After only nine days on the job as the director of the Department of Correction's training program, an ex-official of Rikers Island who oversaw the Emergency Service Unit at a period when it was criticized for using aggressive methods resigned from his new position.
Herns Mitton claimed he left his position as the organization's training program director on September 16 because he could educate cops more effectively "outside the department."
In a nine-minute Instagram video, Mitton stated, "I hope I haven't let anyone down." "After serious consideration, I realized the necessity to aid department employees independently outside of the department."
Mitton founded a business that educates prison officers after leaving the Department of Corrections in 2020 as deputy warden and in charge of its emergency services division. When the NY Daily News reached him, he opted not to comment.
The Past Reports
The monitor noticed that ESU teams were "hyper-confrontational" and escalating conflict when they were meant to mitigate it in a 2020 report. The monitoring team once more cited "ESU's record of needless and excessive uses of force" in a second 2020 report and said the unit had been in contempt of court.
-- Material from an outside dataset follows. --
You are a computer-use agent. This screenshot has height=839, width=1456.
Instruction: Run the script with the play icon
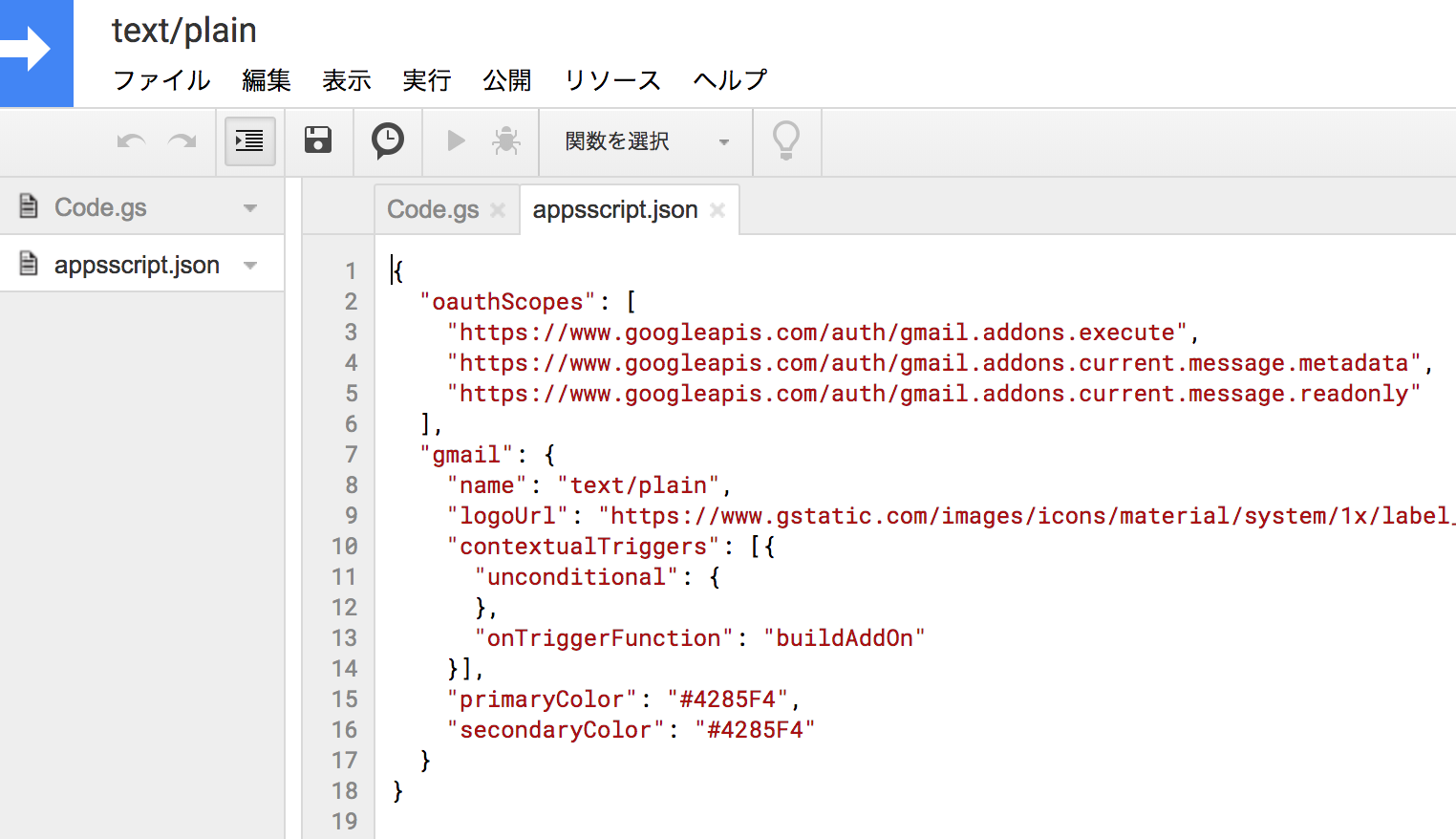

If an officer has current use of force complaints or previous use of force discipline, they are not permitted to continue working in the Emergency Services Unit. But according to Sarena Townsend, the former deputy commissioner for trials and investigations at the Correction Department, an assessment of a time period that included Mitton's administration in 2021 revealed dozens of individuals had stayed in the facility with open cases or disciplinary actions.